External partners and patrons such as the United States, Turkey and Iran all have vested interests in ensuring that the ties between Arbil and Baghdad endure, and not just because of the ongoing fight against the Islamic State. Turkey has built close economic ties with the Kurdistan Democratic Party (KDP) but does not want to see the KRG become an actor independent of Baghdad. Ankara's goals include benefiting from Kurdistan economically, containing Kurdish attempts at achieving independence, and denying Turkey's own opposition Kurdish groups a rear base within Iraq from which to operate. But Turkey's attempts to maintain its leverage over Kurdistan are challenged from multiple directions. As Turkey seeks to reinforce its dominance in the KRG, it will run up against Iranian interests. Iran, with its ties to the Patriotic Union of Kurdistan (PUK) and the Gorran parties, which have formally aligned themselves, can push back against Turkey's influence by supporting the KRG's two main opposition groups. Ankara and Tehran also use the ethnically rooted Arab-Turkmen competition within Kirkuk province as a proxy battle.
This week's oil export deal raises the possibility that Baghdad and Arbil could find grounds for broader cooperation over oil exports. Arbil has consistently demanded that in order to export Kurdish oil through Iraq's State Organization for Marketing of Oil (SOMO), it wants to receive the full 17 percent of the federal budget mandated to it by the Iraqi Constitution. Al-Abadi has said his government was willing to abide by that demand, though the reality is that the market value of its oil is worth less than that portion of the budget and it would be unlikely that Baghdad — given its budgetary constraints — would deliver the full amount to the KRG. Moreover, Iraq has also moved to blacklist three tankers that transported Kurdish crude outside the state's sales framework, highlighting Baghdad's continued desire to undermine the KRG's attempts to export crude independently.

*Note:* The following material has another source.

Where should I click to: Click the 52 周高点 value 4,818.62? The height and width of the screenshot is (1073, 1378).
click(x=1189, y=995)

From the Kurdish perspective, a broader agreement allowing SOMO to market oil produced within the KRG that resulted in its full share of the budget could be beneficial. Trust in such an arrangement, however, could be difficult for Arbil to find. The Kurds have been burned before by such an arrangement, namely the last time they worked with Baghdad. Even if such a deal could be agreed upon in the interim, the close relationship between the KDP and Ankara means that even if the price of oil rose or Baghdad politicized oil revenue and withheld it, Arbil would retain the ability to renege on the deal. The same is not true, for example, of all the oil produced in Kirkuk.

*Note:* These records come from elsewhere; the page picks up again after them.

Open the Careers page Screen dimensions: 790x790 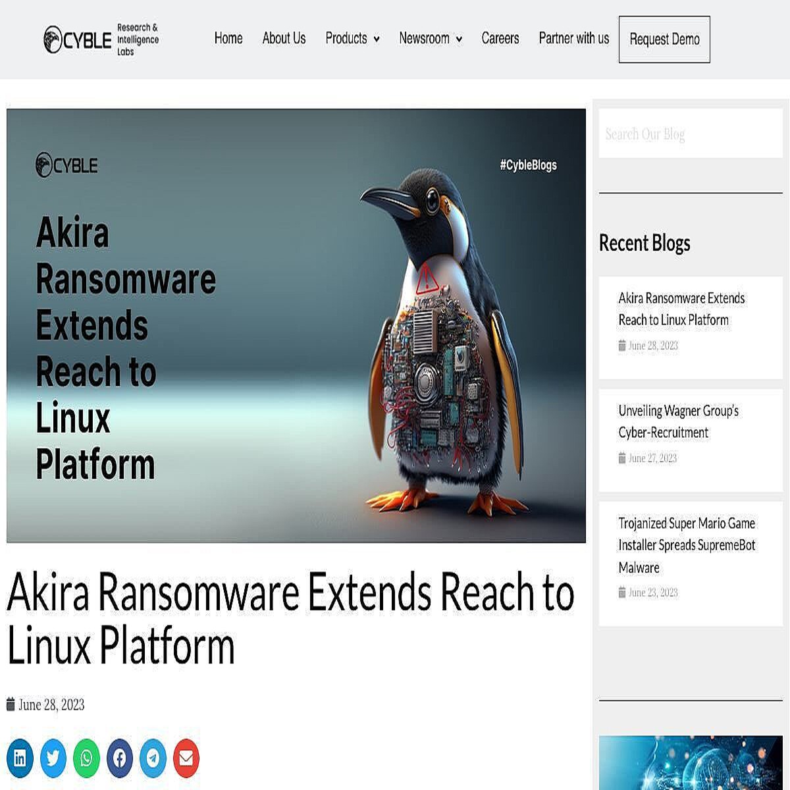pos(500,39)
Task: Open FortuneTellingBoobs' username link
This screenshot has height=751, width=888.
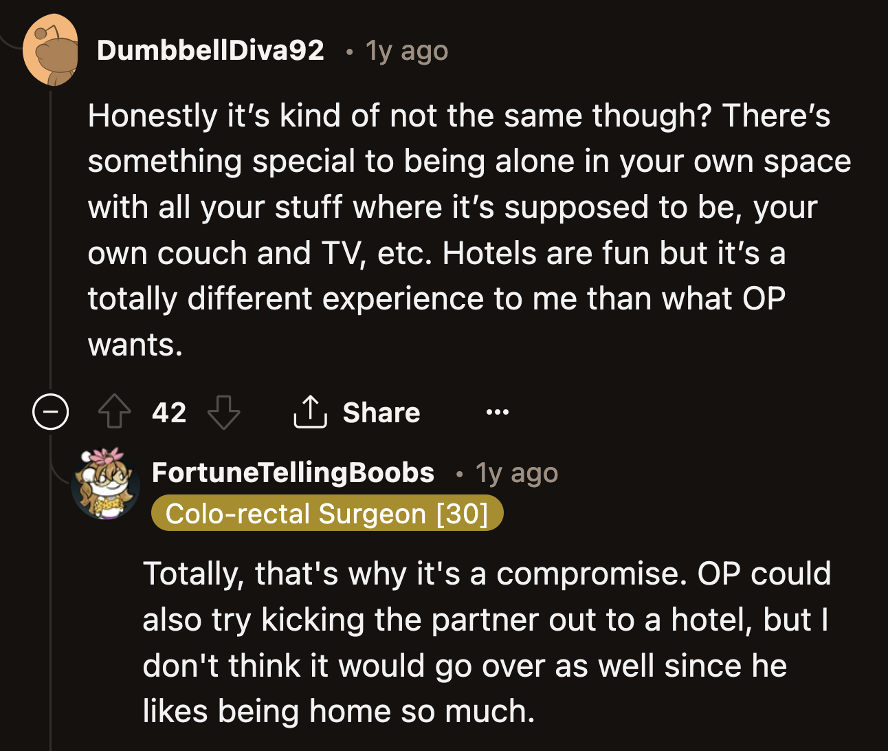Action: tap(293, 472)
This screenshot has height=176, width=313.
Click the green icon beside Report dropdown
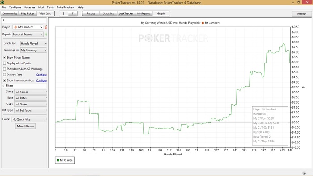point(46,34)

Tuesday's export agreement is a de facto acknowledgement of Baghdad's reliance on Kurdish infrastructure, and allowing Kurdistan the rights to revenue associated with Kirkuk's oil could set a precedent. Kurdistan is not the only region in Iraq that has demanded more local control over oil exports. Iraq's productive southern Sunni population in Basra has demanded the same level of control, even forcing Baghdad to split the South Oil Co. into two companies, one specifically to overlook Basra's oil fields. Al-Luaibi, who hails from the region, will likely feel pressure to reproduce the revenue-sharing deal for Iraq's south. That will only intensify competition in southern Iraq, where tribes, populations and rivalries span the borders with Iran and Kuwait. And, as in Kirkuk, the rest of Iraq will continue to be fought over by its much larger neighbors, with oil as a crux of competition. Ultimately, this competition will continue to result in varying aspects of de facto federalism in the fragile country.